## What the exercise asks
Across the records that follow, count each line holding "agent", and write only the total.

[Stored data entries]
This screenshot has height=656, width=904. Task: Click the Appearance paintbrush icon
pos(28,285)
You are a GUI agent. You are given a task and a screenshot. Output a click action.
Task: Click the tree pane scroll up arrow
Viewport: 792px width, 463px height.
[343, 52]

* * *

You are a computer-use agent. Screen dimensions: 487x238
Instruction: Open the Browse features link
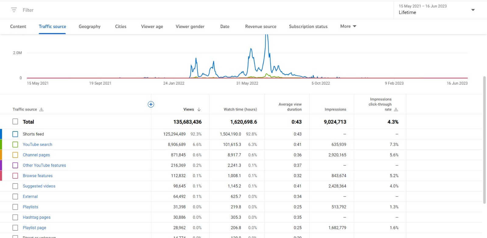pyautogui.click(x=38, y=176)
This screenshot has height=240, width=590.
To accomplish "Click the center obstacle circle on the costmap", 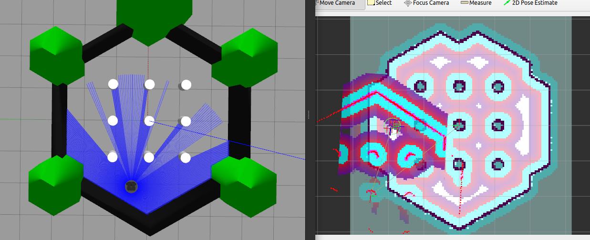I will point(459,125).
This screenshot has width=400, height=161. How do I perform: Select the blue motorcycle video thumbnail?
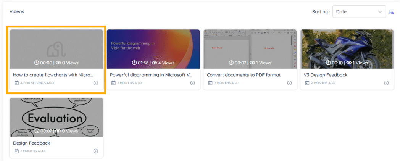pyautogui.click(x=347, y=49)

## Answer section
2